### Work required:
The data must be returned in full and exactly as given.
Content starts
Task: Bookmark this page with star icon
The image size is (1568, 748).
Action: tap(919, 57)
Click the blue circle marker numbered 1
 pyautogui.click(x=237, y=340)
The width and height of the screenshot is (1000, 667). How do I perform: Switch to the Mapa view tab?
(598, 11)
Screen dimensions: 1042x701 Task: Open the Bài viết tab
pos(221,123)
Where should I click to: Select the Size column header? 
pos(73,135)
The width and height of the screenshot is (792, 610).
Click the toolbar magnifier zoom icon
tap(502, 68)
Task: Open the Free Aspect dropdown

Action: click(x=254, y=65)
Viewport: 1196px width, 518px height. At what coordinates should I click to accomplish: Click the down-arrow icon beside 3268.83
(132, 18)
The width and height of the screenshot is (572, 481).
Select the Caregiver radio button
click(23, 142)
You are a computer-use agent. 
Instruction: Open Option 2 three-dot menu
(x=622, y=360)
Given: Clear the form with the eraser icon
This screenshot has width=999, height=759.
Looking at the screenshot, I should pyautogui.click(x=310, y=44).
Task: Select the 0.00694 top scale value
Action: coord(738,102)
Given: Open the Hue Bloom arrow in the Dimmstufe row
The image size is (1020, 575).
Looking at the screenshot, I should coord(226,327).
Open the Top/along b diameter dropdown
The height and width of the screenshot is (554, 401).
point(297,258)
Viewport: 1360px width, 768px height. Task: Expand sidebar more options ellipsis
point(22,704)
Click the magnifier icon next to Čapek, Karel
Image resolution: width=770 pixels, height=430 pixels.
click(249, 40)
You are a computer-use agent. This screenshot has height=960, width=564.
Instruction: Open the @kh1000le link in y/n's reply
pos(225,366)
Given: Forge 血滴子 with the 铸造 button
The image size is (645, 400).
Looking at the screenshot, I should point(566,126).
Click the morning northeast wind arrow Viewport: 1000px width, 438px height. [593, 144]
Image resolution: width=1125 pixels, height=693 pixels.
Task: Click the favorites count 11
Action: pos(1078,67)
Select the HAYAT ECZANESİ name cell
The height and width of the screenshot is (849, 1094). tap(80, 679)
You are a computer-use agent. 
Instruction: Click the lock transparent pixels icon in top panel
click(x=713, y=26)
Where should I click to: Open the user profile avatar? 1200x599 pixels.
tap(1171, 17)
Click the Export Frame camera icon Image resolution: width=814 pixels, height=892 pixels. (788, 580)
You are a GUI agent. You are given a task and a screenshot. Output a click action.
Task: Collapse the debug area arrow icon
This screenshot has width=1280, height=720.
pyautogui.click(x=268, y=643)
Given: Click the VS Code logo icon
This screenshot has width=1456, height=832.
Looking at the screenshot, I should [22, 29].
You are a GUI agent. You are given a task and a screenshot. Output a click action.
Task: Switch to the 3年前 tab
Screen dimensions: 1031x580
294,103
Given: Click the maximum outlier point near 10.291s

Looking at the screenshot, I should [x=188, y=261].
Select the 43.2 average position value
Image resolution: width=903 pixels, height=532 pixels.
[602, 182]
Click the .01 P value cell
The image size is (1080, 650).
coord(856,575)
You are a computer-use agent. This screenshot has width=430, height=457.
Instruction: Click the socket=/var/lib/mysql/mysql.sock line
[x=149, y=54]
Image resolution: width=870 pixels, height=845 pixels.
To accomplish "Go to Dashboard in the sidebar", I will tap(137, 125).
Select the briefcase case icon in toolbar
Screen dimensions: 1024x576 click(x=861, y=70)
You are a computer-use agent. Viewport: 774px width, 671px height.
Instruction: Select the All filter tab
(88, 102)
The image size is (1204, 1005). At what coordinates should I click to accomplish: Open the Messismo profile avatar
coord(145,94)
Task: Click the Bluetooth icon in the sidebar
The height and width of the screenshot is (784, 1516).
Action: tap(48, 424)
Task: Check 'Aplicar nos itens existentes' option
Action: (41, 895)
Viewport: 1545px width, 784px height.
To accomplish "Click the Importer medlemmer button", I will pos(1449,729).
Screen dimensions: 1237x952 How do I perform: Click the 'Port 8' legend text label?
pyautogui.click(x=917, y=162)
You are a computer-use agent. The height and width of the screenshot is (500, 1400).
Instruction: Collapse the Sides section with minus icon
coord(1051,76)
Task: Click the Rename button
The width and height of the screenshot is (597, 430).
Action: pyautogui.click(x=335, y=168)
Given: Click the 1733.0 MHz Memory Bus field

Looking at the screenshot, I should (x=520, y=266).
Content ends
### Solution for this exercise:
Task: Bookmark this page with star icon
The image size is (1568, 748).
Action: tap(919, 57)
Click the blue circle marker numbered 1
 pyautogui.click(x=237, y=340)
The width and height of the screenshot is (1000, 667). How do I perform: Switch to the Mapa view tab?
(598, 11)
Screen dimensions: 1042x701 Task: Open the Bài viết tab
pos(221,123)
Where should I click to: Select the Size column header? 
pos(73,135)
The width and height of the screenshot is (792, 610).
Click the toolbar magnifier zoom icon
tap(502, 68)
Task: Open the Free Aspect dropdown

Action: click(x=254, y=65)
Viewport: 1196px width, 518px height. At what coordinates should I click to accomplish: Click the down-arrow icon beside 3268.83
(132, 18)
The width and height of the screenshot is (572, 481).
Select the Caregiver radio button
click(23, 142)
You are a computer-use agent. 
Instruction: Open Option 2 three-dot menu
(x=622, y=360)
Given: Clear the form with the eraser icon
This screenshot has width=999, height=759.
Looking at the screenshot, I should pyautogui.click(x=310, y=44).
Task: Select the 0.00694 top scale value
Action: coord(738,102)
Given: Open the Hue Bloom arrow in the Dimmstufe row
The image size is (1020, 575).
Looking at the screenshot, I should coord(226,327).
Open the Top/along b diameter dropdown
The height and width of the screenshot is (554, 401).
point(297,258)
Viewport: 1360px width, 768px height. Task: Expand sidebar more options ellipsis
point(22,704)
Click the magnifier icon next to Čapek, Karel
Image resolution: width=770 pixels, height=430 pixels.
click(249, 40)
You are a computer-use agent. This screenshot has height=960, width=564.
Instruction: Open the @kh1000le link in y/n's reply
pos(225,366)
Given: Forge 血滴子 with the 铸造 button
The image size is (645, 400).
Looking at the screenshot, I should point(566,126).
Click the morning northeast wind arrow Viewport: 1000px width, 438px height. [593, 144]
Image resolution: width=1125 pixels, height=693 pixels.
Task: Click the favorites count 11
Action: pos(1078,67)
Select the HAYAT ECZANESİ name cell
The height and width of the screenshot is (849, 1094). tap(80, 679)
You are a computer-use agent. 
Instruction: Click the lock transparent pixels icon in top panel
click(x=713, y=26)
Where should I click to: Open the user profile avatar? 1200x599 pixels.
tap(1171, 17)
Click the Export Frame camera icon Image resolution: width=814 pixels, height=892 pixels. (788, 580)
You are a GUI agent. You are given a task and a screenshot. Output a click action.
Task: Collapse the debug area arrow icon
This screenshot has width=1280, height=720.
pyautogui.click(x=268, y=643)
Given: Click the VS Code logo icon
This screenshot has width=1456, height=832.
Looking at the screenshot, I should [22, 29].
You are a GUI agent. You are given a task and a screenshot. Output a click action.
Task: Switch to the 3年前 tab
Screen dimensions: 1031x580
294,103
Given: Click the maximum outlier point near 10.291s

Looking at the screenshot, I should [x=188, y=261].
Select the 43.2 average position value
Image resolution: width=903 pixels, height=532 pixels.
[602, 182]
Click the .01 P value cell
The image size is (1080, 650).
coord(856,575)
You are a computer-use agent. This screenshot has width=430, height=457.
Instruction: Click the socket=/var/lib/mysql/mysql.sock line
[x=149, y=54]
Image resolution: width=870 pixels, height=845 pixels.
To accomplish "Go to Dashboard in the sidebar", I will tap(137, 125).
Select the briefcase case icon in toolbar
Screen dimensions: 1024x576 click(x=861, y=70)
You are a computer-use agent. Viewport: 774px width, 671px height.
Instruction: Select the All filter tab
(88, 102)
The image size is (1204, 1005). At what coordinates should I click to accomplish: Open the Messismo profile avatar
coord(145,94)
Task: Click the Bluetooth icon in the sidebar
The height and width of the screenshot is (784, 1516).
Action: tap(48, 424)
Task: Check 'Aplicar nos itens existentes' option
Action: (41, 895)
Viewport: 1545px width, 784px height.
To accomplish "Click the Importer medlemmer button", I will pos(1449,729).
Screen dimensions: 1237x952 How do I perform: Click the 'Port 8' legend text label?
pyautogui.click(x=917, y=162)
You are a computer-use agent. The height and width of the screenshot is (500, 1400).
Instruction: Collapse the Sides section with minus icon
coord(1051,76)
Task: Click the Rename button
The width and height of the screenshot is (597, 430).
Action: pyautogui.click(x=335, y=168)
Given: Click the 1733.0 MHz Memory Bus field

Looking at the screenshot, I should (x=520, y=266).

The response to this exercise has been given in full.